Sec.15.8 - Roller Derby
Applied Project in Sec.15.8, Calculus by Stewart
Chinese version 滾動競賽
Suppose that a solid ball(a marble), a hollow ball (a squash ball), a solid cylinder (a steel bar), and a hollow cylinder (a lead pipe) roll down a slope. Which of these objects reaches the bottom first?

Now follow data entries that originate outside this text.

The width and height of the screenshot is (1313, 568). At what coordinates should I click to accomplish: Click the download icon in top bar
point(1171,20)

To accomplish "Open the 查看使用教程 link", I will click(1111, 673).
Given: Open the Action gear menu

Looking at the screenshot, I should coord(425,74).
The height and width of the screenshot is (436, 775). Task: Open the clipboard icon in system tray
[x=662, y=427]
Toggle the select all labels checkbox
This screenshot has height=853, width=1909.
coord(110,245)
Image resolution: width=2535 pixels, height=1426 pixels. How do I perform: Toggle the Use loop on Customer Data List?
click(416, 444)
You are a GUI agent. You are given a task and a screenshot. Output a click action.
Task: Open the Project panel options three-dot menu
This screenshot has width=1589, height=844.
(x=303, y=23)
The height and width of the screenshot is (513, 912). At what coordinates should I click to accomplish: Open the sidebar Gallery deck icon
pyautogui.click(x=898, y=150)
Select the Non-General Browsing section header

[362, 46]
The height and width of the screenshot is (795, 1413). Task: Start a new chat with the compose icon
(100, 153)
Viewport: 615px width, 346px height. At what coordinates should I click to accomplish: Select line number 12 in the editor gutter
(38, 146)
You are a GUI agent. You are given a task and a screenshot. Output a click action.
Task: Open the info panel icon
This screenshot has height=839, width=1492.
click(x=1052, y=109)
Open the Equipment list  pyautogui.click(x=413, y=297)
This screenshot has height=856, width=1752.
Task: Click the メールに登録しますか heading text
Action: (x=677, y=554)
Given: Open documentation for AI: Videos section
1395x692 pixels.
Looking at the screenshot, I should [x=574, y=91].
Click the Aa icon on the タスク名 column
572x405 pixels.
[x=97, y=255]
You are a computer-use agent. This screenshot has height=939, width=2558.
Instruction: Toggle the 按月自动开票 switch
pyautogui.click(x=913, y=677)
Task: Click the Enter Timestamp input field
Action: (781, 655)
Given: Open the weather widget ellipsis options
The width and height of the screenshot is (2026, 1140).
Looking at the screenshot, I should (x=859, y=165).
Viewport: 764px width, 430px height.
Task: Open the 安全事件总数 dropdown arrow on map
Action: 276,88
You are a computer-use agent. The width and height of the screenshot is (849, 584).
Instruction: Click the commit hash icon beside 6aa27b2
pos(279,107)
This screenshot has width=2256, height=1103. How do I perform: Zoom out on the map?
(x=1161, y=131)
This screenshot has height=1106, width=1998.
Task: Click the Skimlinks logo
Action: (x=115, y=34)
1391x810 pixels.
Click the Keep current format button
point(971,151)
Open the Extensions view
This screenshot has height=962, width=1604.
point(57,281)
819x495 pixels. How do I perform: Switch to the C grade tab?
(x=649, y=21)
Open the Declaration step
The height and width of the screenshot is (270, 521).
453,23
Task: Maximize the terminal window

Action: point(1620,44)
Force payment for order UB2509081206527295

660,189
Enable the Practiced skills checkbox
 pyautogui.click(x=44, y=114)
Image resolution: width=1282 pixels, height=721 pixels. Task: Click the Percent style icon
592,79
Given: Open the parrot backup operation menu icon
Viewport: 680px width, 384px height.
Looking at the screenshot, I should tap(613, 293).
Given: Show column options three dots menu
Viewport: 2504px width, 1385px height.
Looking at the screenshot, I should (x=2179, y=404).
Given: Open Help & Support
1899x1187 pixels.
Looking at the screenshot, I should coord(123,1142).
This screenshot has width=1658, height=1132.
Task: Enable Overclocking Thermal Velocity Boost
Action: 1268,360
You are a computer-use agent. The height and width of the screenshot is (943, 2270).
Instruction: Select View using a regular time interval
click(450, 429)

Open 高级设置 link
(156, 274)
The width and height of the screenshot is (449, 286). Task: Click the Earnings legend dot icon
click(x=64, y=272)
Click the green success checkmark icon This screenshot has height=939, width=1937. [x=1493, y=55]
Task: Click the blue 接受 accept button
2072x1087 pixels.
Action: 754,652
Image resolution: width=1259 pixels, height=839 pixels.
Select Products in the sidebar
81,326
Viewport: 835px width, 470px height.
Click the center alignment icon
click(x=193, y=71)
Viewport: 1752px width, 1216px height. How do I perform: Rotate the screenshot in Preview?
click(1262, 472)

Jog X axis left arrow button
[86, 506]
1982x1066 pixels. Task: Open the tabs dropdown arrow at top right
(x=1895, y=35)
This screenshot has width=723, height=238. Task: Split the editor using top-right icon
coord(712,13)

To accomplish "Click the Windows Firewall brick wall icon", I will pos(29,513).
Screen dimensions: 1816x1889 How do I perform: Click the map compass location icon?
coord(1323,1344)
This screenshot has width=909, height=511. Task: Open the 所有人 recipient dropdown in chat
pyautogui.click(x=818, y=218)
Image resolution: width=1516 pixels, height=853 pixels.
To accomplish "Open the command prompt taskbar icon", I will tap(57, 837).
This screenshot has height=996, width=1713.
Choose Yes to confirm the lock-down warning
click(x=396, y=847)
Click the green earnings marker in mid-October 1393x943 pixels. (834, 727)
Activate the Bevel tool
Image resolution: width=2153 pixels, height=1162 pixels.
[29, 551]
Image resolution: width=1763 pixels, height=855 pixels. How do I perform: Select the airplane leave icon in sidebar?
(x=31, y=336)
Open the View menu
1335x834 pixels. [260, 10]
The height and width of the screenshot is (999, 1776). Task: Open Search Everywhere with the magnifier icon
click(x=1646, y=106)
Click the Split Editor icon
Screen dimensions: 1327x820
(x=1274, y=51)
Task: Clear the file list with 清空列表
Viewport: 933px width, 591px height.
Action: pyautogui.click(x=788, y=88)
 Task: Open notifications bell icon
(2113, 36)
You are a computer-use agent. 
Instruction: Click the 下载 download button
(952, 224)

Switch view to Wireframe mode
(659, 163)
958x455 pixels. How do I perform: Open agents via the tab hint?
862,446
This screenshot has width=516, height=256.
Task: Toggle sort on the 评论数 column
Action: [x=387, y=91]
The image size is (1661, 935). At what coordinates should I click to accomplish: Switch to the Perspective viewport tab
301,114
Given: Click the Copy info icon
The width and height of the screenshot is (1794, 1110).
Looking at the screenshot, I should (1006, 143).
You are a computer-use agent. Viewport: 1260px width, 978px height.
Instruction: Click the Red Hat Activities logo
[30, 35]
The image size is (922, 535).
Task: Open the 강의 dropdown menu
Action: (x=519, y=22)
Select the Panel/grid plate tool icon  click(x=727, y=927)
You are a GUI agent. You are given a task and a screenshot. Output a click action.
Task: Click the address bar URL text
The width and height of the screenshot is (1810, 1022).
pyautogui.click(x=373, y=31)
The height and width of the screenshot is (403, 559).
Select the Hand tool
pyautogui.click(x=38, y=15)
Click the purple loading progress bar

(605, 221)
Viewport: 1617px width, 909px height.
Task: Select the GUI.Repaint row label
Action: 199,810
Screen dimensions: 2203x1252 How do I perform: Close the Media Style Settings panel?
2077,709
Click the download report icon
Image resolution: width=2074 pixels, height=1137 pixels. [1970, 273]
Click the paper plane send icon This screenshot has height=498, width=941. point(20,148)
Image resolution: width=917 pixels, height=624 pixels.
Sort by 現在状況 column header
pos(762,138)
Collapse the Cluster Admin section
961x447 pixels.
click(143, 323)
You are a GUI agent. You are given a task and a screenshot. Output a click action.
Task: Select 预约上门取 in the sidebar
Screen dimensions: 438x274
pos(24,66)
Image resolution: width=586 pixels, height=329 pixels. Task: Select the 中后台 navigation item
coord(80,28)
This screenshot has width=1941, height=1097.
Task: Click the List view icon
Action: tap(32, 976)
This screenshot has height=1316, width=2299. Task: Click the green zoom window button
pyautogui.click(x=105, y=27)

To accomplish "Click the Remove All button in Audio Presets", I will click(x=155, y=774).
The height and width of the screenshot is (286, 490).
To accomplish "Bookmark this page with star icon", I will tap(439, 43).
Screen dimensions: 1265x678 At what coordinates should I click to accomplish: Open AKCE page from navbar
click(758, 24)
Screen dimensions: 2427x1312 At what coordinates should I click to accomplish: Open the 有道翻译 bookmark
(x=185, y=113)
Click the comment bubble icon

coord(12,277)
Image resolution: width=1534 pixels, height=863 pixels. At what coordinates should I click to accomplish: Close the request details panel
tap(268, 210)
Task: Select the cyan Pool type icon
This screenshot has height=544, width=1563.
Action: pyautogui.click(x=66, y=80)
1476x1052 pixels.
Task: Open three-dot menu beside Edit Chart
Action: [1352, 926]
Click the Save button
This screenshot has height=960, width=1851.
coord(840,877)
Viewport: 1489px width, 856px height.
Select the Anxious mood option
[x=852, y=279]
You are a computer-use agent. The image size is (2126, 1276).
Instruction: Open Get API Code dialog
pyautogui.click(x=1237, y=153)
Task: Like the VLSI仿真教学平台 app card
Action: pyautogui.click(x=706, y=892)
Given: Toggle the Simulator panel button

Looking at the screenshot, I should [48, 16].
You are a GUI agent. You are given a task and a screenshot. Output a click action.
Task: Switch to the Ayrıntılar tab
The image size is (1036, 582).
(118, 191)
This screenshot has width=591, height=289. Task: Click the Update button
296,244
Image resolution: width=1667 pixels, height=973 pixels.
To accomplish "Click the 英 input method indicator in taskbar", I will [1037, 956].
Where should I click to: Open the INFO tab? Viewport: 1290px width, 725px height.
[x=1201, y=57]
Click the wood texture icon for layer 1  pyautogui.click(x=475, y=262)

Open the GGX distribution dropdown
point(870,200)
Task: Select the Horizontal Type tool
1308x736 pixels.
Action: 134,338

To answer this question, we consider a ball or cylinder with mass $m$, radius $r$, and moment of inertia $I$ (about the axis of rotation). If the vertical drop is $h$, then the potential energy at the top is $mgh$. Suppose the object reaches the bottom with velocity $v$ and angular velocity $\omega$, so $v=\omega r$. The kinetic energy at the bottom consists of two parts: $\frac{1}{2}mv^2$ from translation (moving down the slope) and $\frac{1}{2}I\omega ^2$ from rotation. If we assume that energy loss from rolling friction is negligible, the conservation of energy gives $$ mgh=\frac{1}{2}mv^2+\frac{1}{2}I\omega ^2 $$
Problem 1
Show that $$ v^2=\frac{2gh}{1+I^},\quad \text{where } I^=\frac{I}{mr^2} $$
Problem 2
If $y(t)$ is the vertical distance traveled at time $t$, then the same reasoning as used in Problem 1 shows that $v^2=2gy/(1+I^)$ at any time t. Use this result to show that $y$ satisfies the differential equation $$ \frac{dy}{dt}= \sqrt{\frac{2g}{1+I^}}(\sin{\alpha})\sqrt{y} $$ where $\alpha$ is the angle of inclination of the plane.
Problem 3
By solving the equation in Problem 2, show that the total travel time is $$ T=\sqrt{\frac{2h(1+I^)}{g\sin^2\alpha}} $$ This shows that the object with the smallest value of $I^$ wins the race.
Problem 4
Show that $I^*=1/2$ for a solid cylinder and $I^*=1$ for a hollow cylinder
Problem 5
Calculate $I^*$ for a partly hollow ball with inner radius $a$ and outer radius $r$. Express your answer in terms of $b=a/r$. What happened when as $a\to 0$ and as $a\to r$?
Problem 6
Show that $I^*=2/5$ for a solid ball and $I^*=2/3$ for a hollow ball. Thus the objects finish in following order: solid ball, solid cylinder, hollow ball, hollow cylinder.
Answer
Solid ball is the situation $a \to 0$ in Problem 5, thus $I^*=2/5$
Hollow ball is the situation $a \to r$ in Problem 5, thus $I^*=2/3$
According to Problem 3, the object having smaller $I^*$ will arrive sooner.
Since $2/5 < 1/2 < 2/3 < 1$, the objects arrive in following order: solid ball, solid cylinder, hollow ball, hollow cylinder.